We’ve Got Algorithms. Who Needs Editors?

In an article published last weekend on Mashable, Sarah Kessler asked the question, “Can Robots Run the News?” It’s an important question not just for journalists, but for anyone who creates or curates content on the Web.

The examples Kessler cites span the range of content creation, from automatically generated sports news to the use of algorithms to identify news topics. There’s obvious value to automated content creation, and as Jeff Jarvis has declared, “Data is (are) journalism.” But we should be careful not to confuse computed content with communication.

Computed content is a set of data; communication is the expression of an attitude toward, or perspective on, those data. Without a point of view, content is just an audience speaking to itself.

Using Web analytics from a test period to automatically choose between two headlines, as we’re told the Huffington Post does for its stories, can make sense—if both versions are true to the content. If you balance crowd-sourced feedback with the content creator’s point of view, you’ll have a productive conversation. But if the crowd takes precedence, it may simply replace content’s individual vitality with the bland mean.

Take, for instance, the English title for Stieg Larsson’s novel The Girl with the Dragon Tattoo. It may not have been crowd sourced, but it certainly plays to a corporate idea of the crowd. Is it really better than the literally translated original title, Men Who Hate Women? (That’s a rhetorical question. The original title nails the book’s central concern; the English version just wraps it in a pulp-fiction cover.)

Even in content marketing, where knowing what people want is critical to the content provider’s success, a one-sided conversation dominated by the audience won’t fly. For a conversation to work, there must be differences between the participants. The power of new media is the way it enables the audience to challenge the creator. That doesn’t mean, though, that the creator should stop challenging the audience.
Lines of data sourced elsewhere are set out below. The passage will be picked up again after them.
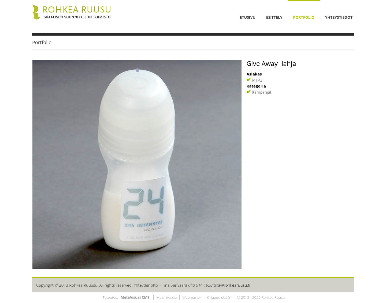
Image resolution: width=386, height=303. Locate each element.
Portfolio (41, 42)
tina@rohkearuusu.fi (232, 285)
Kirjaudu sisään (219, 297)
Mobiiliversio (166, 297)
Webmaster (191, 297)
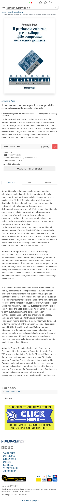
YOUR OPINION (9, 453)
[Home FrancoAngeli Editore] (10, 3)
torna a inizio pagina (29, 500)
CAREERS (7, 462)
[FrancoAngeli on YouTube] (12, 448)
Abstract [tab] (12, 183)
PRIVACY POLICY (10, 468)
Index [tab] (30, 183)
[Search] (56, 8)
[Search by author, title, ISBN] (30, 8)
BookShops (8, 465)
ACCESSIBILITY (9, 471)
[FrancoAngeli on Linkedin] (6, 448)
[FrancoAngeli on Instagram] (9, 448)
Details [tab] (48, 183)
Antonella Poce (8, 101)
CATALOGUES (9, 456)
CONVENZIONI (9, 459)
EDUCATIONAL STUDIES (14, 392)
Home (4, 12)
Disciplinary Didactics (15, 12)
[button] (30, 3)
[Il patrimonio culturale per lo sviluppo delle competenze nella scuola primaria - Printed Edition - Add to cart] (54, 146)
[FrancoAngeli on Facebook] (3, 448)
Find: (3, 8)
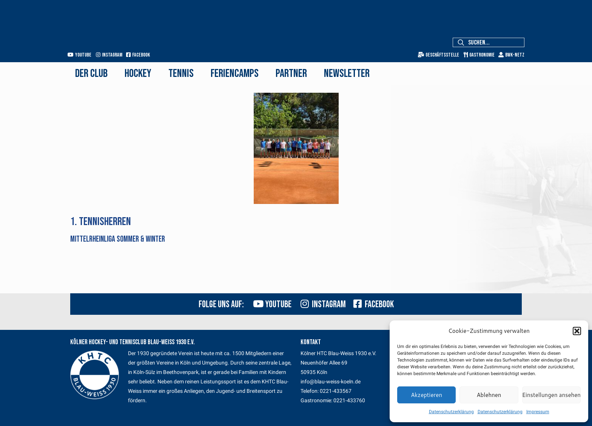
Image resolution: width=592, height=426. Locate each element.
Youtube (79, 55)
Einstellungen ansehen (551, 395)
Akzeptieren (426, 395)
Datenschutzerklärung (451, 411)
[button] (577, 331)
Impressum (537, 411)
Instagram (109, 55)
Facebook (138, 55)
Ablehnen (488, 395)
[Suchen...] (488, 42)
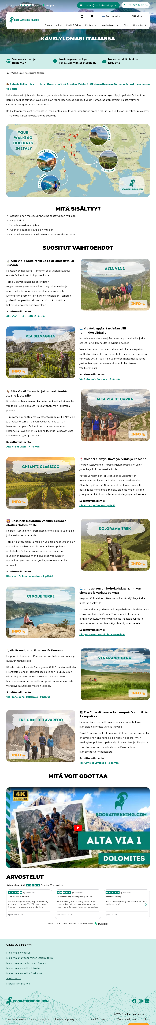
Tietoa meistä (16, 1019)
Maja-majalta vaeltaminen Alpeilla (26, 963)
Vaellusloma (13, 978)
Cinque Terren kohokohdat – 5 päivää (102, 634)
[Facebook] (134, 1001)
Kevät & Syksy (73, 25)
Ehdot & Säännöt (99, 1019)
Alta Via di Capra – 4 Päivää (23, 446)
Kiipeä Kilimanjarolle (18, 983)
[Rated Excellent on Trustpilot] (78, 923)
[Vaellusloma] (17, 73)
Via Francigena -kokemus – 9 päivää (28, 697)
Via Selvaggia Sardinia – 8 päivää (99, 379)
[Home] (7, 73)
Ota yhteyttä (140, 25)
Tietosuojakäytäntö (68, 1019)
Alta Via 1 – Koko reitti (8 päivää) (25, 316)
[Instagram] (141, 1001)
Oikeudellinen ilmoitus (133, 1019)
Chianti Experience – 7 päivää (97, 505)
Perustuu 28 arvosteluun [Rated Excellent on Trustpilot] (35, 885)
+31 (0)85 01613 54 (136, 5)
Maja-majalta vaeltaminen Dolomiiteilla (29, 958)
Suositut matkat (53, 25)
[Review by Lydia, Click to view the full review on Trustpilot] (29, 904)
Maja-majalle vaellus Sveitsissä (24, 973)
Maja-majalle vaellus (18, 952)
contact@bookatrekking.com (99, 5)
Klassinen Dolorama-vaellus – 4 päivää (29, 576)
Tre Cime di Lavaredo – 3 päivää (99, 762)
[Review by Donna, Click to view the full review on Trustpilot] (78, 904)
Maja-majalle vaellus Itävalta (23, 968)
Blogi (126, 25)
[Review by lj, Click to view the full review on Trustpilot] (127, 903)
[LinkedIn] (147, 1001)
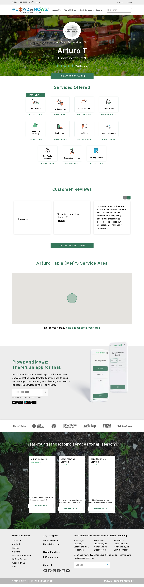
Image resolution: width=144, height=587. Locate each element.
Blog (14, 570)
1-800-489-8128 (50, 544)
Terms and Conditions (42, 584)
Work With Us (18, 566)
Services (16, 551)
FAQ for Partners (20, 562)
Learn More (36, 465)
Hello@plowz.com (51, 547)
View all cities (121, 553)
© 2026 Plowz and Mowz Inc (119, 584)
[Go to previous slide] (125, 197)
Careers (16, 555)
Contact (16, 547)
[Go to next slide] (129, 197)
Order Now (40, 509)
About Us (56, 10)
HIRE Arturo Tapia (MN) (72, 76)
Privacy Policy (18, 584)
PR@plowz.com (50, 560)
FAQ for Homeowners (22, 558)
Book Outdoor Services (91, 10)
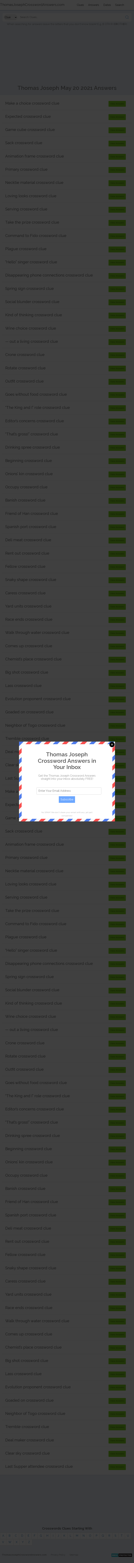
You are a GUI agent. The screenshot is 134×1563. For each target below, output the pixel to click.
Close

This balance seems to be what Yahoo VP of Media Jimmy Pitaro is after in the company’s news blog, The Upshot. In her interview with him last week on All Things D, Kara Swisher noted that while some see computational journalism as a “‘democratizing’ of the news, others are more concerned about relying on algorithms to determine the best coverage and the implications for a society guided by its own searches.”

But as Pitaro noted in his video interview, “data and audience insights” constitute just one component of the content. In addition, Yahoo uses the “old-school” methods of “manually identifying topics” through its team of editors and writers.

Similarly, as Kessler mentioned in Mashable and as Claire Cain Miller explored at greater length in yesterday’s New York Times, the tech-news site Techmeme uses both algorithms and editors to produce its content. Why? Because “humans do things software cannot, like grouping subtly related stories, taking into account sarcasm or skepticism, or posting important stories that just broke.”

If readers didn’t care about such things, algorithms alone might be enough. But they do care. The same audience whose searches drive the algorithms also want the human touch in their content.  Until computers can pass the Turing Test, it isn’t likely that they will replace people in content creation.

3 thoughts on “We’ve Got Algorithms. Who Needs Editors?

  1. Amen! The limits of robots go beyond the selection of content and headlines to fact-checking, polishing (spell checking, grammar and clarity) and beyond to the all-critical addition of context (telling the reader why the story is important). Go beyond that to providing insight or delight to the reader (the highest level in the content “value chain”) and the less value an algorithm can provide.

    Your point about the limits of “audience driven” content is also very well taken. What is often most interesting is what everyone else ISN’T talking about and hasn’t seen yet. The classic example would be a story predicting the fall of the housing market several months before it happened. How would you have “crowd-sourced” that?

    Am currently finishing up an ebook on where it makes sense to still use professional editors vs. the crowd in B2B content creation — happy to furnish a review copy for feedback from interested participants.